31/08/2025
🚨 ESC 2025 Pregnancy & Heart Disease 🚨
🫀 Pregnancy Heart Team
Mandatory for all mWHO II–III and above, from pre-pregnancy through postpartum.
mWHO IV: Team must counsel on extreme risks, including possible pregnancy termination with full psychological support.
📊 Heart Failure & Biomarkers
BNP/NT-proBNP: measure before and during pregnancy in women with prior HF, PPCM, cardiomyopathies, or PAH.
PPCM: continue HF therapy ≥12 months after recovery; genetic testing should be considered.
💊 Pharmacology Highlights
Beta-blockers: continue in all cardiomyopathies, LQTS, CPVT, and HTADs (Marfan, etc.). Nadolol/propranolol preferred in channelopathies.

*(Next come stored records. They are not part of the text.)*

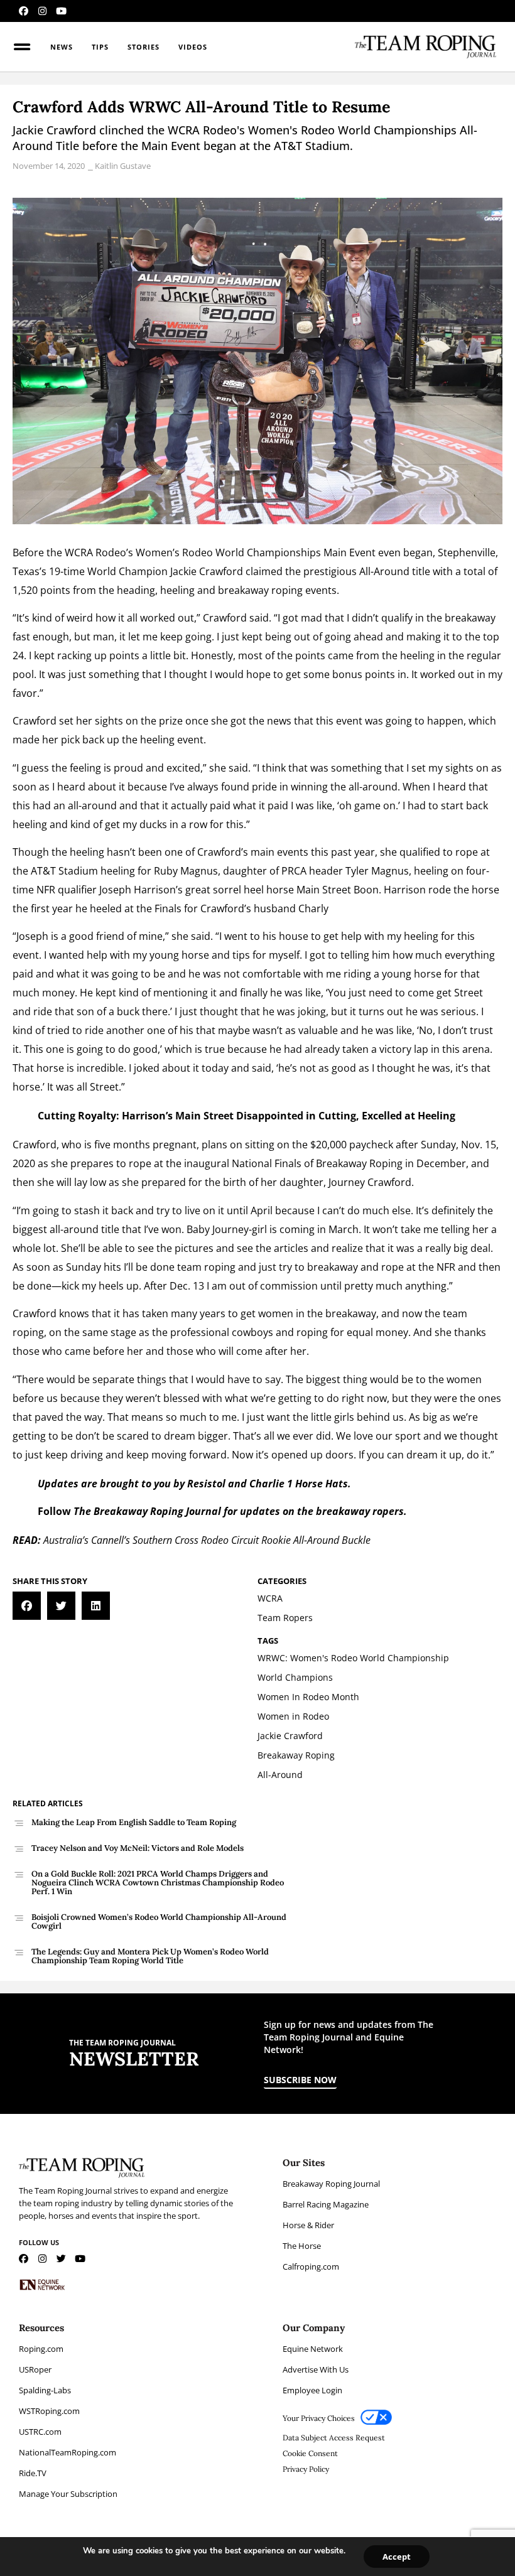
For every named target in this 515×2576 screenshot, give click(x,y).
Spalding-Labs (45, 2390)
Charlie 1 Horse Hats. (299, 1483)
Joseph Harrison (137, 890)
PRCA (293, 871)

Flecainide: add for CPVT breakthroughs or AF rhythm control.
Avoid ACEIs/ARBs/ARNIs/MRAs/ivabradine/SGLT2i and myosin inhibitors (mavacamten).
Pregnant women with coronary stents should receive DAPT (aspirin and clopidogrel) for the same duration as non-pregnant women, with adjustments based on ischemic and delivery bleeding risks.
Statins may be continued in established ASCVD (case-by-case).
❤️ Delivery & Intervention
Vaginal delivery recommended for most cardiomyopathies; caesarean only for obstetric or defined cardiac indications (include EF under 30 or NYHA III–IV, uncontrolled arrhythmia, severe LVOTO 50 mmHg or more, or in labour on VKAs.).
Severe AS unresponsive to meds: balloon valvuloplasty or TAVI may be considered.
Bioprosthetic valves recommended for young women planning pregnancy; mechanical valves need individualized anticoagulation plan (VKA vs. LMWH).
🩸 Arrhythmias
AF with high stroke risk: LMWH anticoagulation recommended.
Catheter ablation: consider in drug-refractory SVT/VT, prefer non-fluoro systems.
🫁 Aortopathies & PAH
Marfan/HTAD: beta-blockers throughout pregnancy and postpartum.
Aortic dissection history: extended counselling, surgery if Marfan aorta >45 mm.
PAH: very high risk, 30% maternal mortality—multidisciplinary shared decision.
⚡ Emergencies
VTE suspicion: immediate validated diagnostic tests; treat with LMWH.
Chest pain: always exclude PE, ACS/SCAD, or aortic syndromes.
Cardiac arrest ≥20 wks: continuous left uterine displacement + IV above diaphragm. Do not withhold ACLS drugs.